### PROVIDED TEXT

If it's "bad" then sometimes it's hard to tell who screwed it up... Although it's sometimes easy to assume - But it's still an assumption.
May 29, 2010 05:16 am Every professional Mastering Engineer CAN say if a mastered tune is good or bad mastered; who (mixing or mastering engineer) has screwed it or made it better; is it coming from bad or good mix arrangement, performance, recording etc. This is possible by understanding (and knowledge about) the features that a properly mastered mixes should have! I don't believe somebody can name himself/herself a ME and CAN NOT say what makes a master good or bad one! You can find more information about this by reading this article here: hizproductions.com/index....20&Itemid=2
HiZ Productions studios
May 29, 2010 09:53 pm Critical listening skill have nothing to do with being able to tell if something was mastered well or simply mixed well (or ideally, both).
I can always assume - I'll probably be right most of the time. But I can't come out and say "This recording was screwed up during the mastering phase" without having the reference of hearing the mix.
Anyone who says he can without fail is fooling himself.
I've heard some pretty bad mixes come out sounding pretty decent (and there's no way of knowing "how it got good" without listening to both). I've also heard a fair amount of great mixes come out sounding like crap (and again, who to 'blame' for it is difficult to establish without a point of reference).
May 30, 2010 09:47 am Every good and skilled ME is able to tell if something is mastered well or not because he/she should know enough about processes like mixing and recording; composition, arrangement, musical instruments and their nature, room acoustic etc. Or at least about next very basic components of a obviously wrong mastered tune:
- Breathing/Pumping Compressor/Limiter (ME responsibility);
- Wrong Intro/Verse/Chorus/Ending Dynamic (ME responsibility);
- Wrong Spectral/Wideness picture (ME responsibility)
The critical listening itself teaches us how and what to listen before make a statement about the quality of a tune. That's why this article is on our website!
HiZ Productions studios
May 30, 2010 11:15 pm Breathing and pumping - Wrong dynamics - Wrong spectral or stereo image -
The mastering engineer's responsibility...?
Look - I've only been doing this for about a quarter of a century - But if those are the mastering engineer's responsibility, you must be doing some other job.
Don't get me wrong - The mastering phase can most certainly enhance or completely screw up any of those aspects. But listening to a single recording, one can only guess at which phase something went haywire.

######

WORK ITEM A: Reproduce the rows below word for word, starting at the row line that contains "This screenshot has width=480, height=480." and continuing up to and including the row line that contains "x-tick-label-text: 0.4 is".

### PROVIDED INFORMATION

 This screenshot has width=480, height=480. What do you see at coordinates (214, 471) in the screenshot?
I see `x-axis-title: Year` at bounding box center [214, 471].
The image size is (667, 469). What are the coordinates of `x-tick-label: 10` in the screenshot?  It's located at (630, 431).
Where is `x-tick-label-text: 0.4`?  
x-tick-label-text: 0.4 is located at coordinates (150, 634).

######
### PROVIDED INFORMATION

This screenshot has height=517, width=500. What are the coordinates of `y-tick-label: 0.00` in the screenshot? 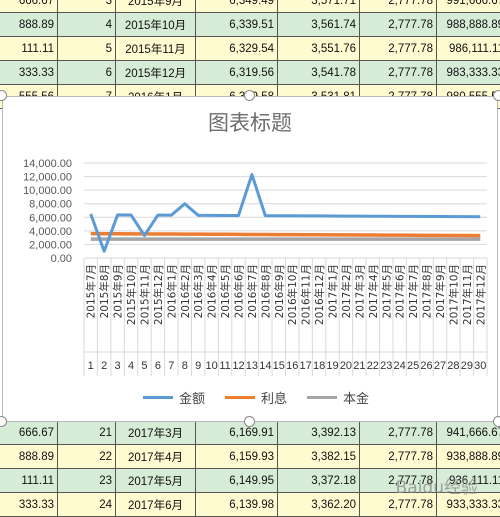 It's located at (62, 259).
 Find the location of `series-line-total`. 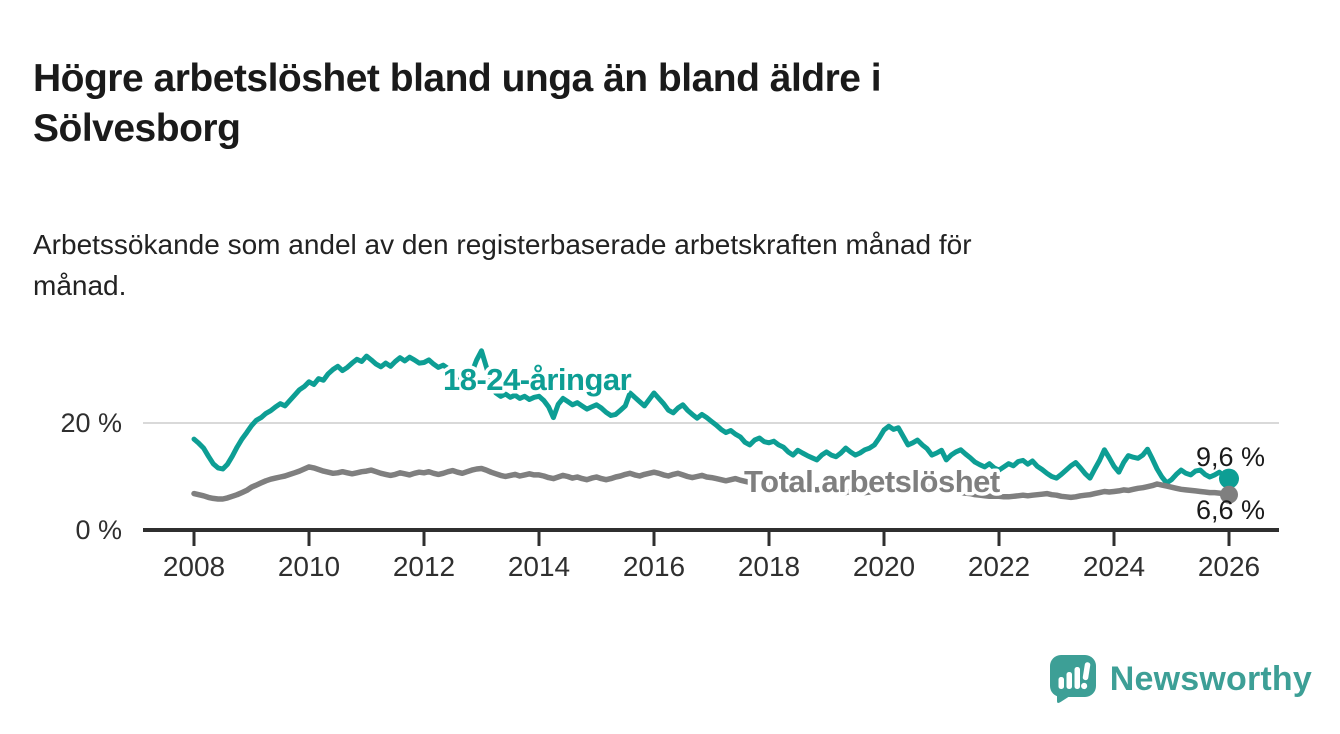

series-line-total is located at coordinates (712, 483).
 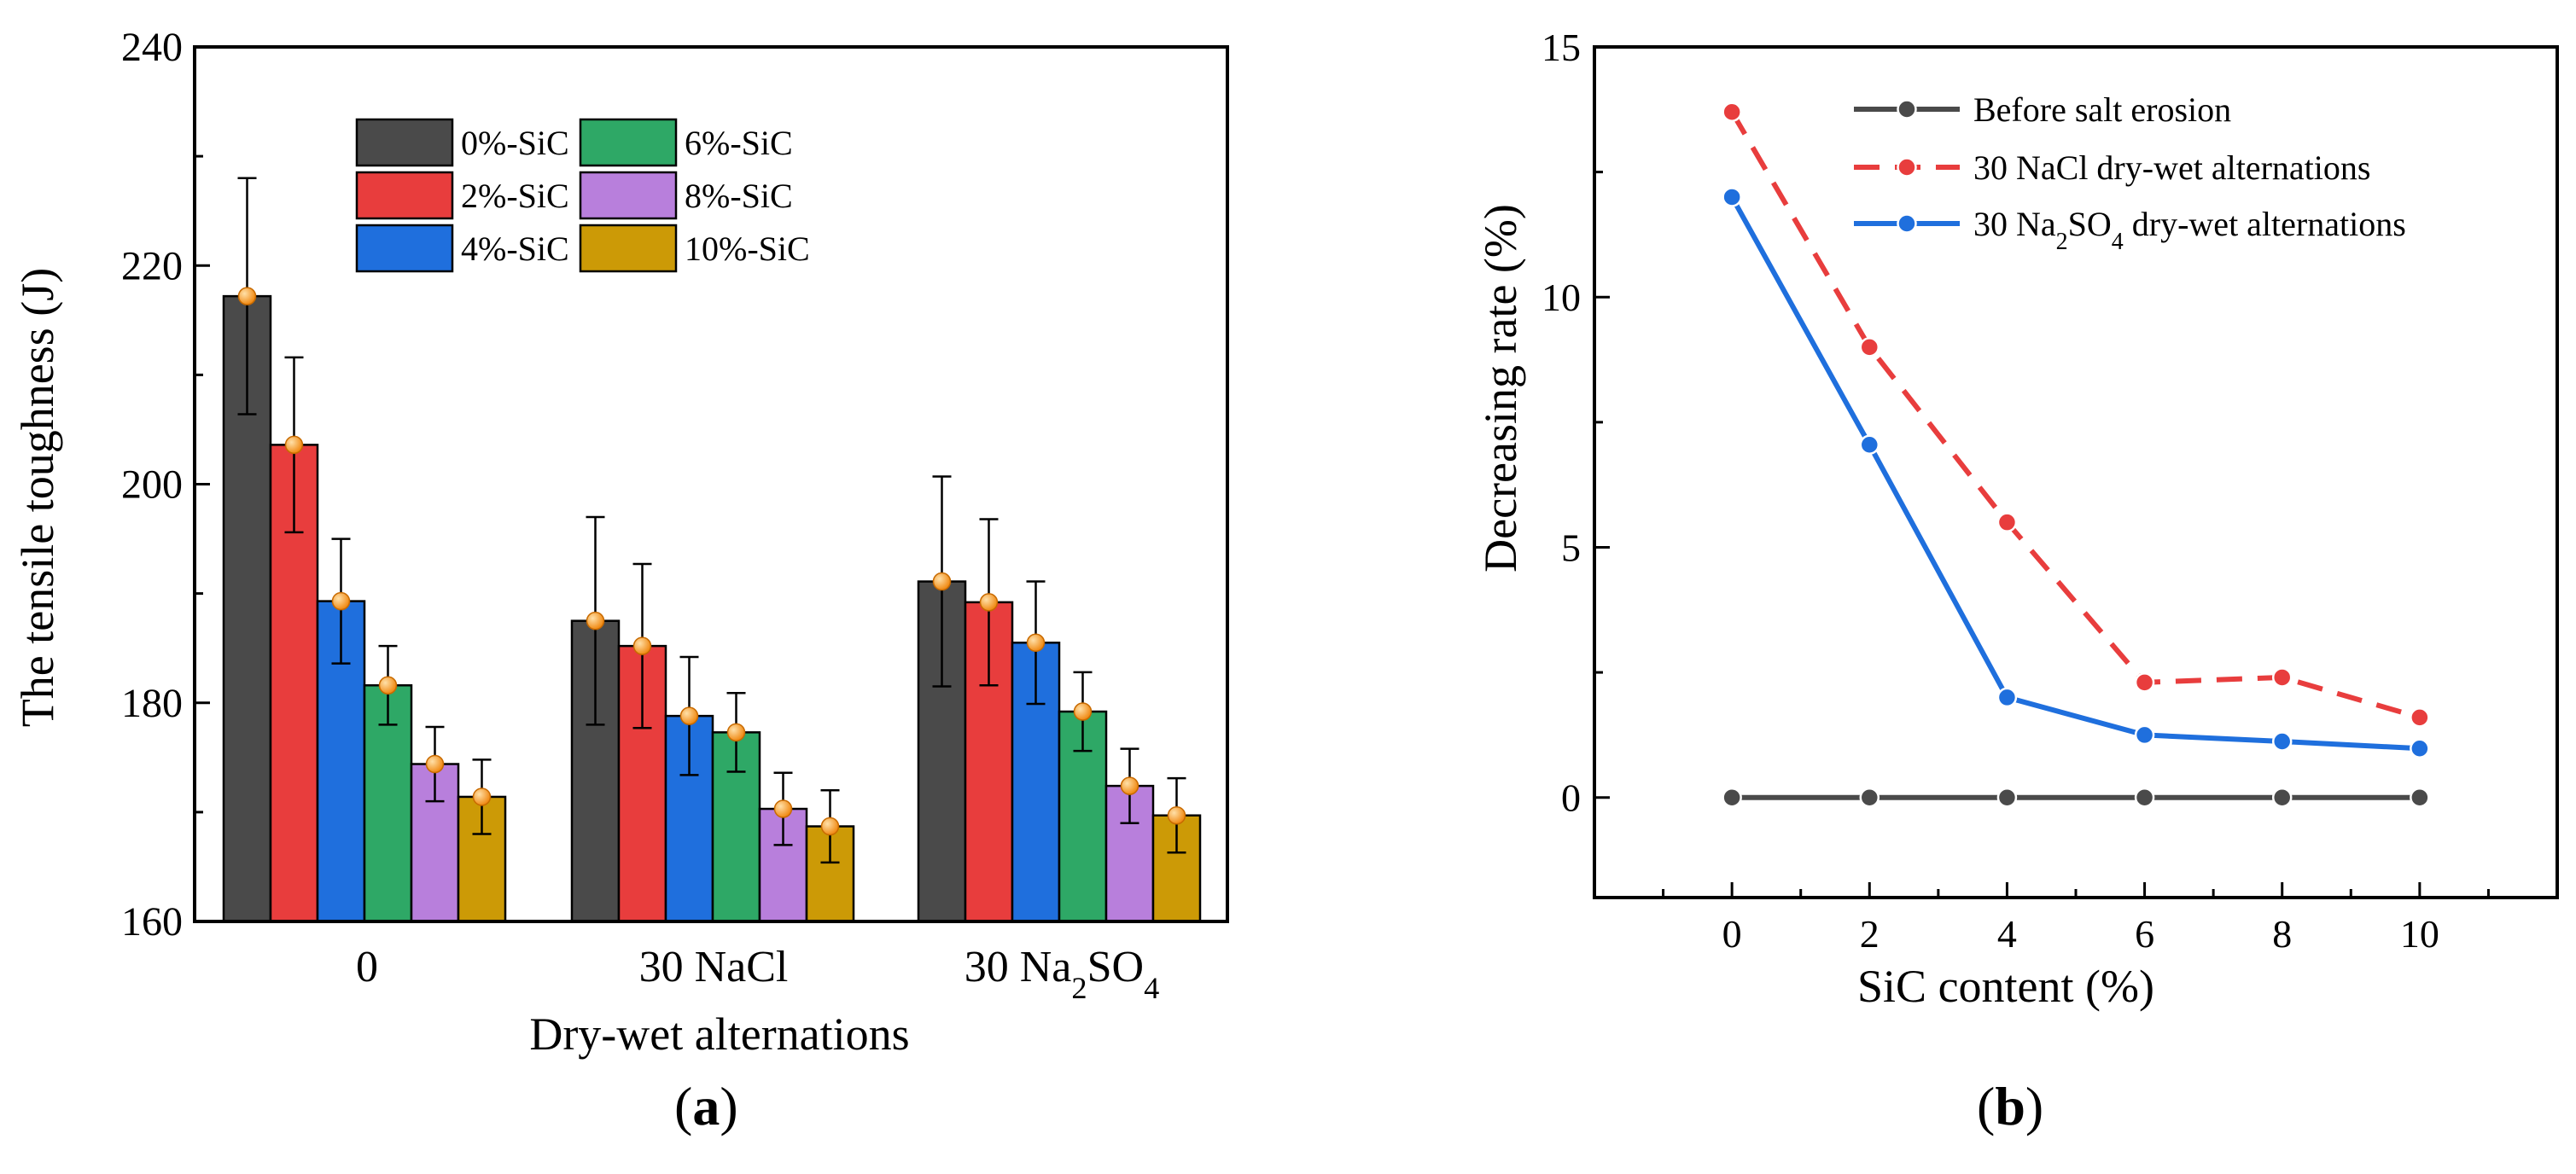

######
### PROVIDED INFORMATION

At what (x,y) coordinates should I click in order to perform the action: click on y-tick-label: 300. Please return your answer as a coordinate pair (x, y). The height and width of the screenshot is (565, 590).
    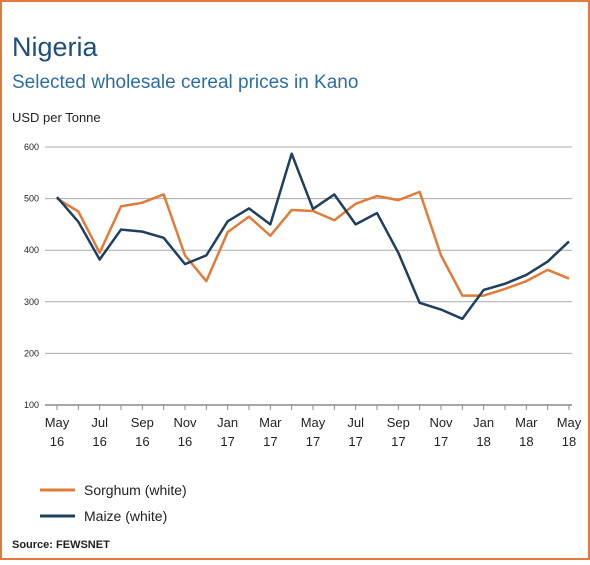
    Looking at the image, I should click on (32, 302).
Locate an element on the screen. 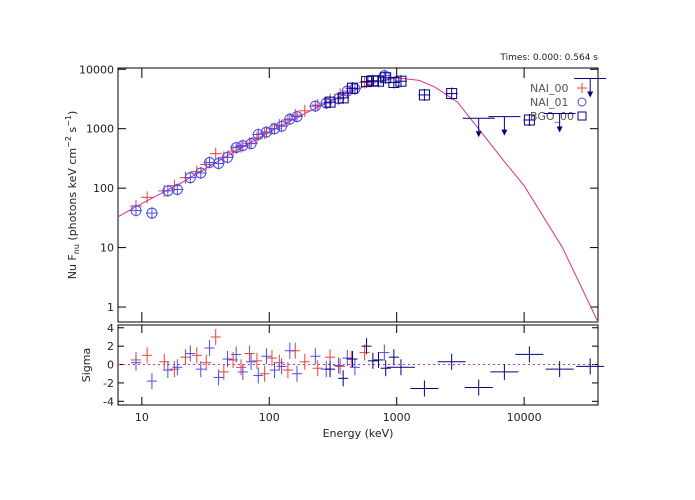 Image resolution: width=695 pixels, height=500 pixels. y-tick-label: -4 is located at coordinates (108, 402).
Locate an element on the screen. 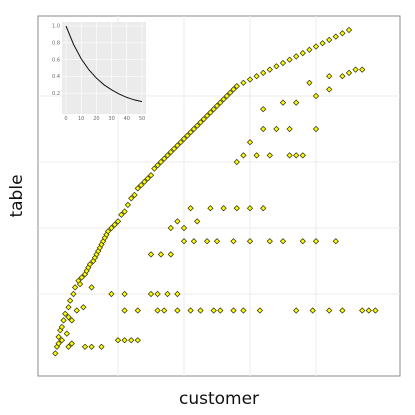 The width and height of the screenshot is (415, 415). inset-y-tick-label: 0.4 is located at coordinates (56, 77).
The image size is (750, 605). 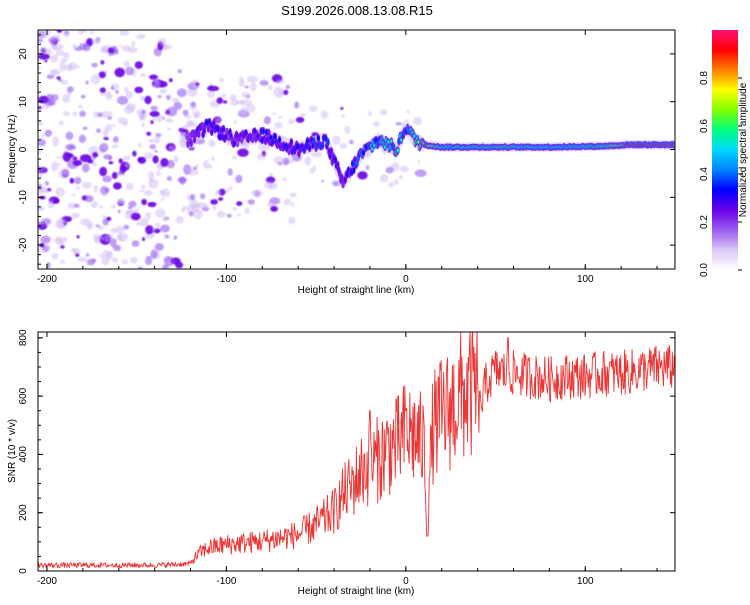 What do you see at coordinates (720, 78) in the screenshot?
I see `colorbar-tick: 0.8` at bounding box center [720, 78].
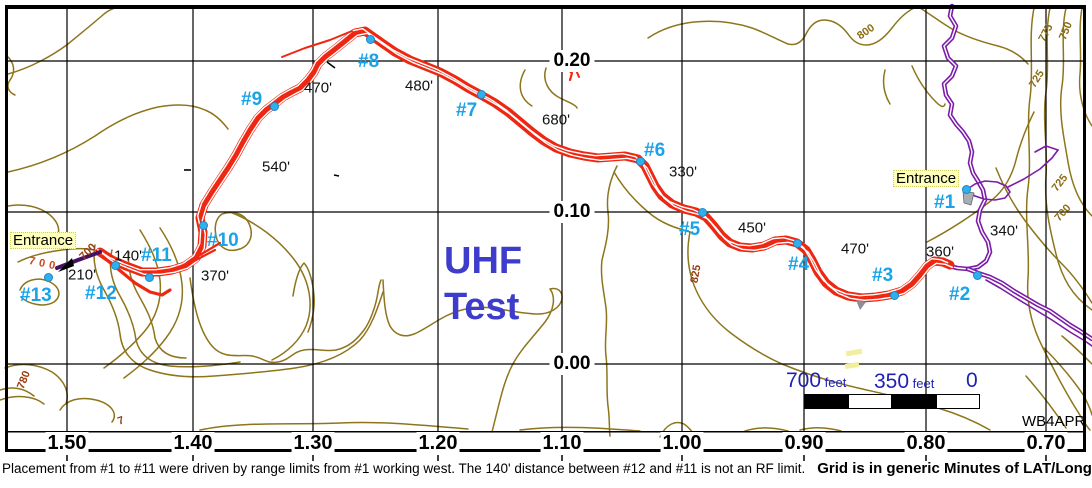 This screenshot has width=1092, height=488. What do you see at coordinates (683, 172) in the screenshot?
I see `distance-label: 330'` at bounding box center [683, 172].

######

WORK ITEM B: Print the passage of the forum thread on mastering, unchanged, from "The critical listening" up to and including "something went haywire.".

ANSWER SPACE A:
 This screenshot has width=480, height=480. What do you see at coordinates (214, 471) in the screenshot?
I see `x-axis-title: Year` at bounding box center [214, 471].
The image size is (667, 469). What are the coordinates of `x-tick-label: 10` in the screenshot?  It's located at (630, 431).
Where is `x-tick-label-text: 0.4`?  
x-tick-label-text: 0.4 is located at coordinates (150, 634).

ANSWER SPACE B:
The critical listening itself teaches us how and what to listen before make a statement about the quality of a tune. That's why this article is on our website!
HiZ Productions studios
May 30, 2010 11:15 pm Breathing and pumping - Wrong dynamics - Wrong spectral or stereo image -
The mastering engineer's responsibility...?
Look - I've only been doing this for about a quarter of a century - But if those are the mastering engineer's responsibility, you must be doing some other job.
Don't get me wrong - The mastering phase can most certainly enhance or completely screw up any of those aspects. But listening to a single recording, one can only guess at which phase something went haywire.